James entrou rapidamente no carro, ligando-o em seguida. Kirk, desacreditado, se sentou no banco do carona, duvidando do que aquele homem ia fazer. O loiro acelerou, fazendo um enorme barulho na parte de traz do automóvel, sentindo sua roda sendo raspada pelo asfalto mal feito na estrada. Continuou a acelerar, querendo chegar o mais rápido possível, enquanto Kirk torcia para o pior não acontecer. “Esse cara é louco!” pensou. Quem, afinal, acelera o carro com a uma dos pneus traseiras em falta? James Hetfield, o nome do maluco.

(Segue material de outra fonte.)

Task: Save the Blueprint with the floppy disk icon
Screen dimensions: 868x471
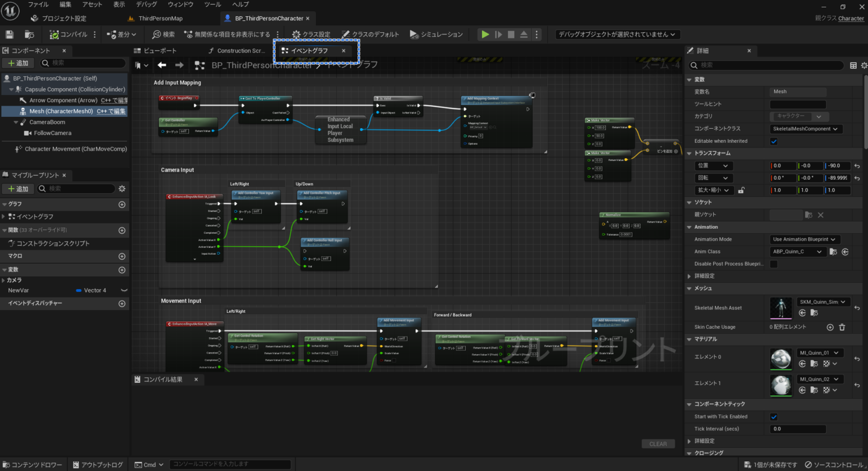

Chegando em menos de dez minutos na igreja, foram ovacionados pelos olhares de todos no lugar. O Padre Joseph mal pode acreditar que Kirk no carro barulhento ao lado daquele herege que atendia como James. Ambos desceram do veículo juntos, indo até a porta da frente da igreja, passando pela pequena escadaria.

 

- O que houve? – perguntou o padre superior.

- Um erro mal calculado, eu diria. – respondeu James, irônico. – As decorações estão lá. Peça para os mauricinhos dos decoradores irem buscar.

 

Neste momento, Kirk pode entender o temperamento daquele homem, sentindo não ser o suficiente.